■ EXCERPT TO READ ■

240-year-old pollution imprint on Himalayas
Chemical signatures of the birth of the Industrial Revolution in Europe 240 years ago remain imprinted high on top of the Himalayas and make up evidence for early atmospheric contamination, scientists said on Monday.
Researchers in the US have detected higher-than-natural levels of several metals including cadmium, chromium, nickel and zinc in ice core samples from the Dasuopu glacier in the central Himalayas starting 1780, the start of the Industrial Revolution in the UK.
Their study by a team of scientists at the Ohio State University suggests that the byproducts of burning coal in Europe in the late 18th century were carried by winds and deposited on the Dasuopu glacier, around 7,200 metres (23,600 feet) above sea level.
The scientists believe some of the metals, mainly zinc, also came from large-scale forest fires through the 1800s and 1900s to clear trees and create space for farmland. The study’s findings were published on Monday in the Proceedings of the National Academy of Sciences.

■ STUDY QUESTIONS ■
(1) From the article on Himalayan ice pollution, extract the passage from "Their study by" up to and including "Academy of Sciences.".
(2) Continue the article on industrial pollution preserved in Himalayan ice from the point where it stops.

[Dataset items]
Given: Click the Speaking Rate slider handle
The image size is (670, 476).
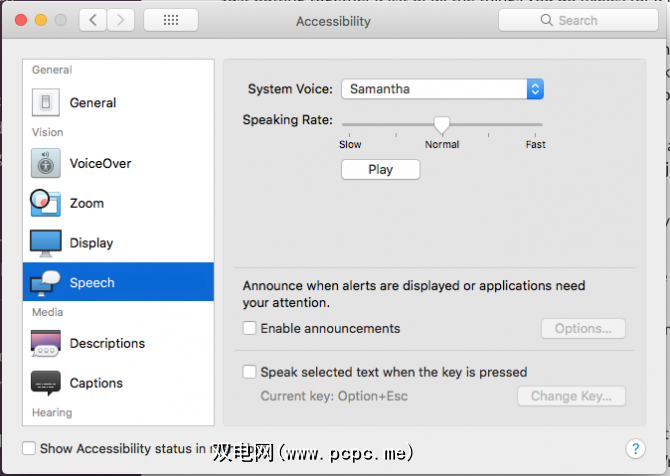Looking at the screenshot, I should [441, 124].
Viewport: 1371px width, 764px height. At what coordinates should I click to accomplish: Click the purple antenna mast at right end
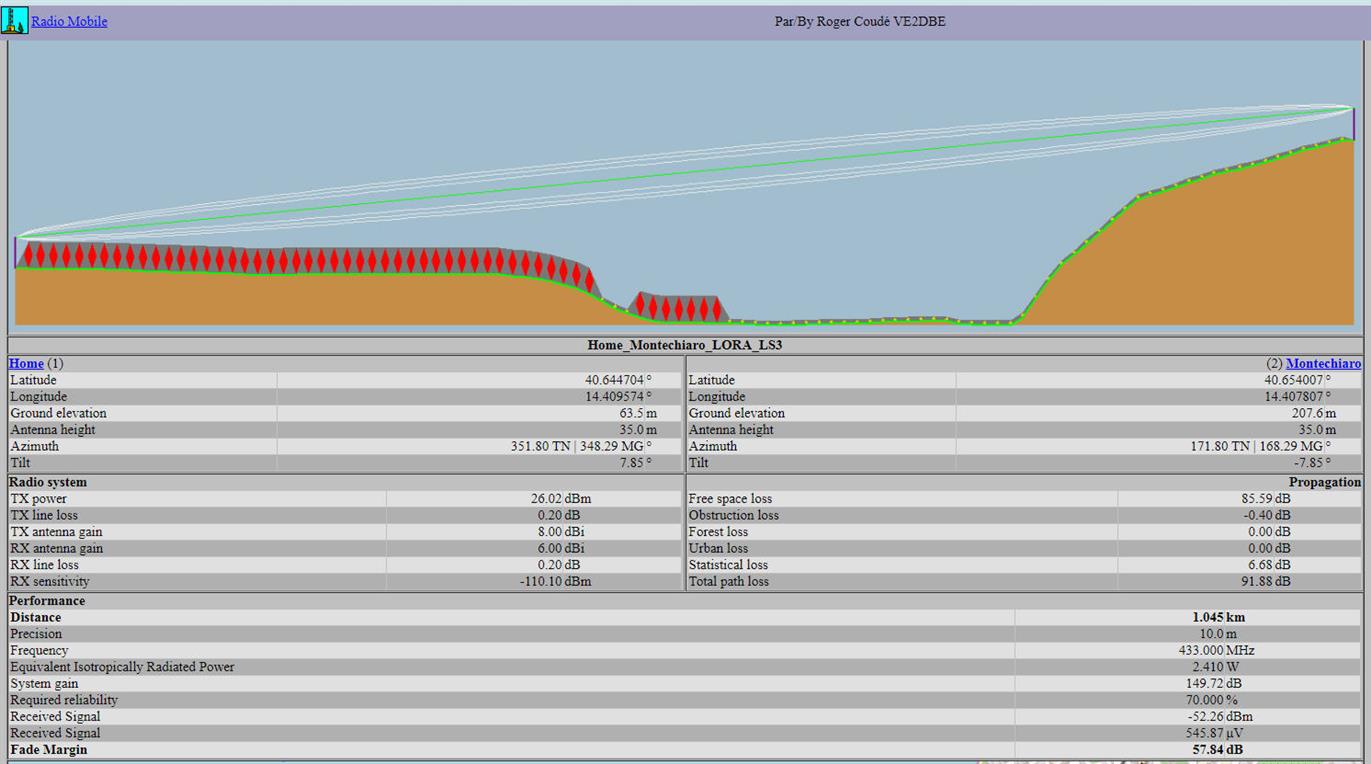1354,123
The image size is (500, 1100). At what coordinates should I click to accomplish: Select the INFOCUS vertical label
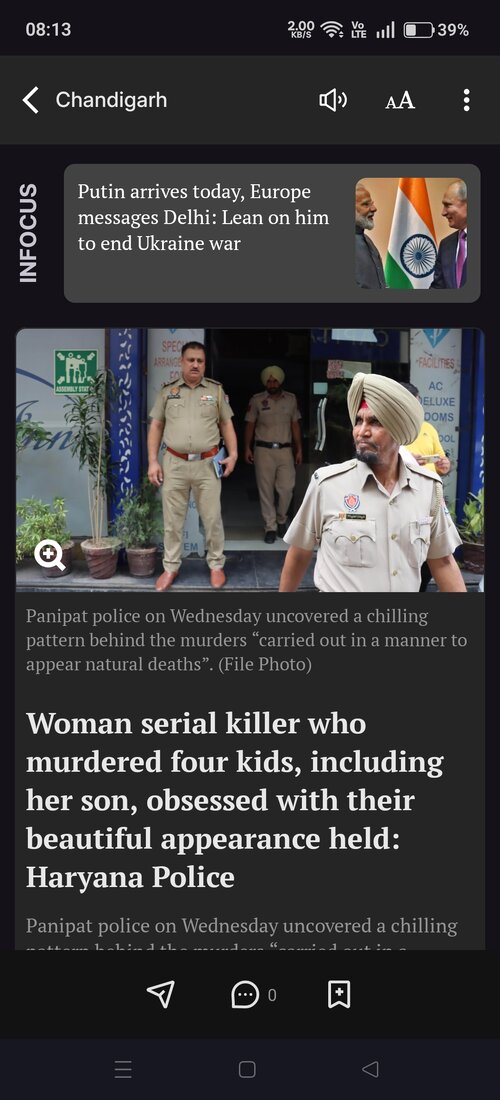(28, 233)
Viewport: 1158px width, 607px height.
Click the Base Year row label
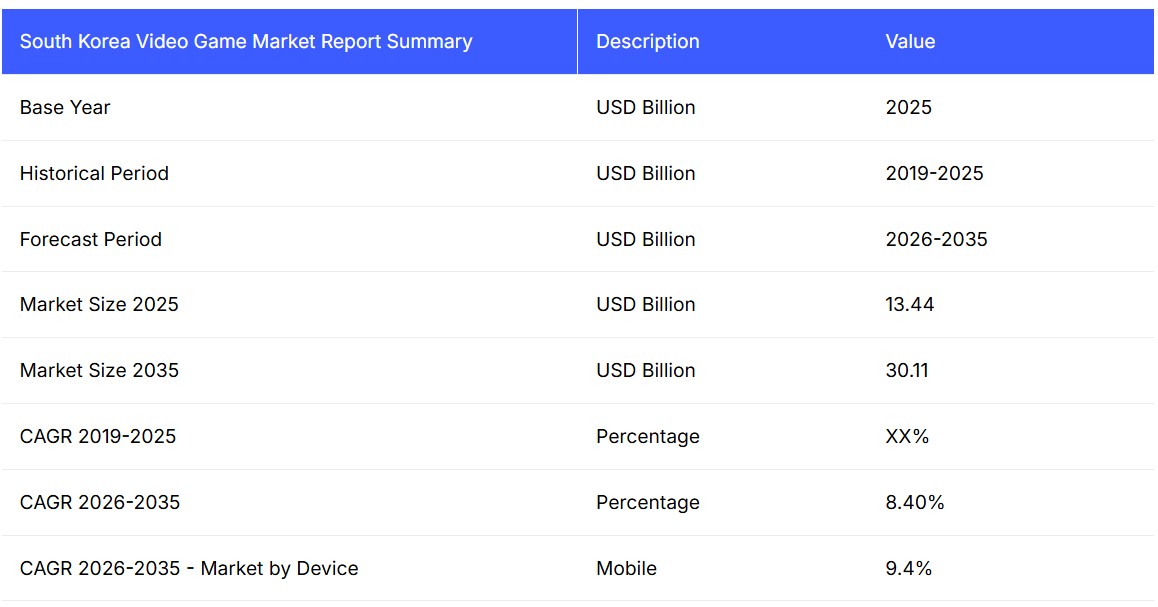(65, 108)
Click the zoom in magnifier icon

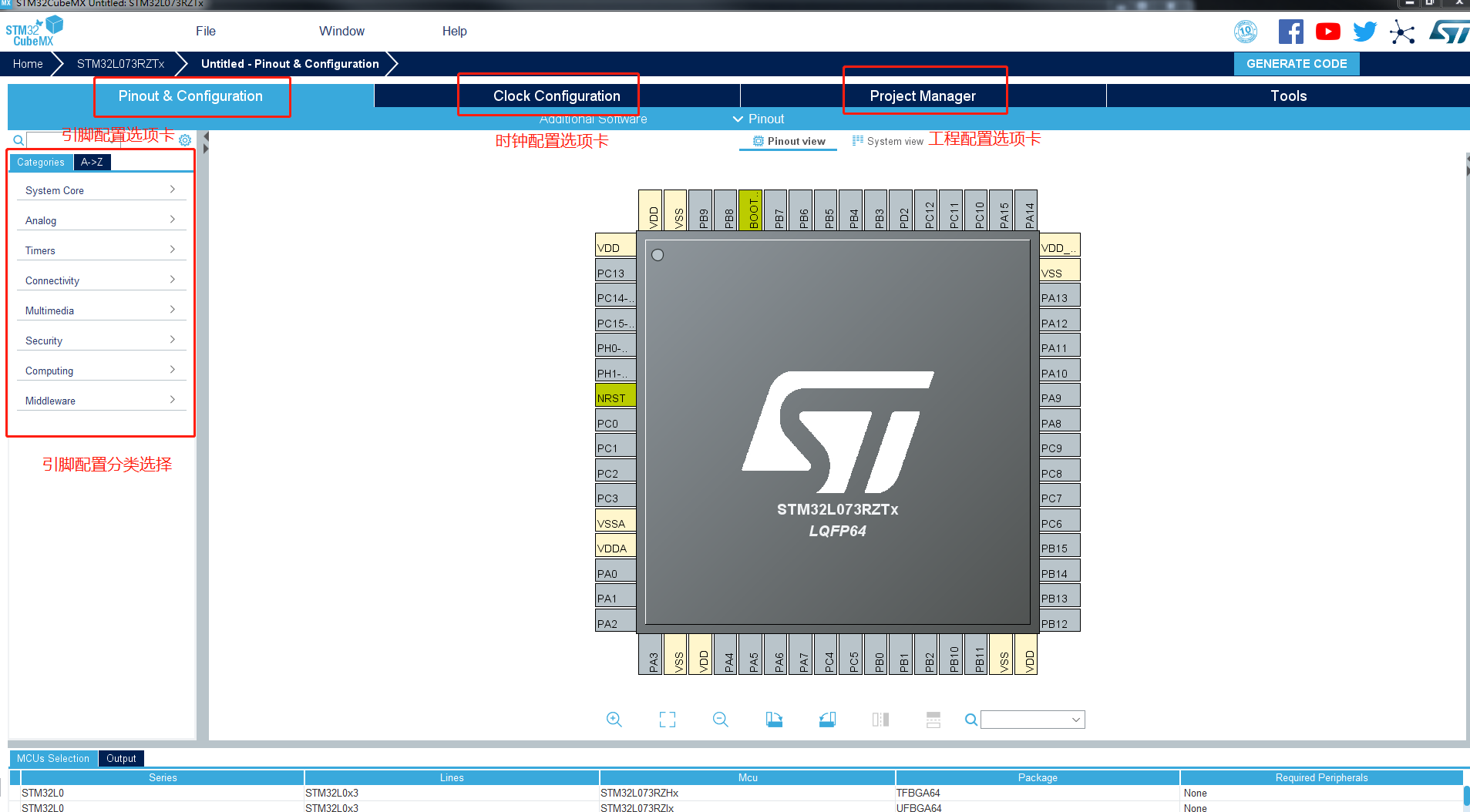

■ ANSWERS TO THE TASKS ■
(1)
Their study by a team of scientists at the Ohio State University suggests that the byproducts of burning coal in Europe in the late 18th century were carried by winds and deposited on the Dasuopu glacier, around 7,200 metres (23,600 feet) above sea level.
The scientists believe some of the metals, mainly zinc, also came from large-scale forest fires through the 1800s and 1900s to clear trees and create space for farmland. The study’s findings were published on Monday in the Proceedings of the National Academy of Sciences.

(2)
“What happened at the time is that in addition to the Industrial Revolution, the human population exploded and expanded,” Paolo Gabrielli, a research scientist at OSU and the study’s lead author, said in a media release. “There was a need for agricultural fields and the way they got new fields was to burn forests.”
Gabrieli and his colleagues collected ice cores — cylindrical samples of ice that can serve as peepholes into climate records for several centuries — to analyse the deposits in the ice from 1499 to 1992.
Their analysis has suggested that the metal contamination in the ice cores was heaviest between 1810 to 1880, which they suspect was because the winters were wetter than normal in Dasuopu in these decades. The wetter winters would mean more ice and snow — and thus more of the contamination — would fall on the mountains.
“The levels of the metals we would were higher than natural levels but not high enough to be acutely toxic or poisonous,” Gabrielli said. But, he pointed out that this contamination reached the Himalayas long before mountain climbers had reached their peaks.
The Dasuopu glacier is a part of the 26,335ft-high Shishapangma that was first climbed in 1964.
“Dasuopu and most likely the central Himalayas as a whole were probably affected by the fallout of fly ash transported by winter westerlies and deposited with the winter snow,” the researchers wrote in their study.